_Work request_
Going through the material below, please gather all lines with the word "computer" in them.

_Provided information_
::::::::

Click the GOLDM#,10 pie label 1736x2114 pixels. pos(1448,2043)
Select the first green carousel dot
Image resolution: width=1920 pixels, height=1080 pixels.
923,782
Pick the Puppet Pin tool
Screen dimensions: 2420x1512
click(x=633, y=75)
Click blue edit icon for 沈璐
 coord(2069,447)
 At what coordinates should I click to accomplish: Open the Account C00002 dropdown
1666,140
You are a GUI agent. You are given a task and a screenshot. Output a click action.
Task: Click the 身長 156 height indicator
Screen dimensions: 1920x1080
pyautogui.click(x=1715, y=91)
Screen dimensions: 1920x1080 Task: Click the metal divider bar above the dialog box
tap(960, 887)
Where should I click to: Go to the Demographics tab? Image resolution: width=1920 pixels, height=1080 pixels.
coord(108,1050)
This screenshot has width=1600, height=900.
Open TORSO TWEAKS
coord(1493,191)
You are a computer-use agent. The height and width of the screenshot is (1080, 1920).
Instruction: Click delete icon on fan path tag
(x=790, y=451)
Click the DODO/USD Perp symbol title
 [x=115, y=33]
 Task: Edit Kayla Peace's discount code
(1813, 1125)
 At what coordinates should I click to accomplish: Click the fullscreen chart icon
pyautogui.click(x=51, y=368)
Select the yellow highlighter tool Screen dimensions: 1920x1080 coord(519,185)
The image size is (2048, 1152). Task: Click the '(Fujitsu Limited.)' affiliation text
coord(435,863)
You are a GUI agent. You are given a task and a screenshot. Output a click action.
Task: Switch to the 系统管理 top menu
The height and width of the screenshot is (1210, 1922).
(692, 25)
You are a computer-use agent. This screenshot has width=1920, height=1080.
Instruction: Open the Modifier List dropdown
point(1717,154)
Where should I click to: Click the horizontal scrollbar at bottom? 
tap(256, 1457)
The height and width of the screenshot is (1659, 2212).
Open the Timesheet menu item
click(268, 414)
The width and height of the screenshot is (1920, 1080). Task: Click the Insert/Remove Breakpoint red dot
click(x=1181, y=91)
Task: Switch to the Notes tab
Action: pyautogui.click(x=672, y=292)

::::::::

_Solved exercise_
You are a computer-use agent. The height and width of the screenshot is (1080, 1920).
You are a computer-use agent. This screenshot has width=1920, height=1080.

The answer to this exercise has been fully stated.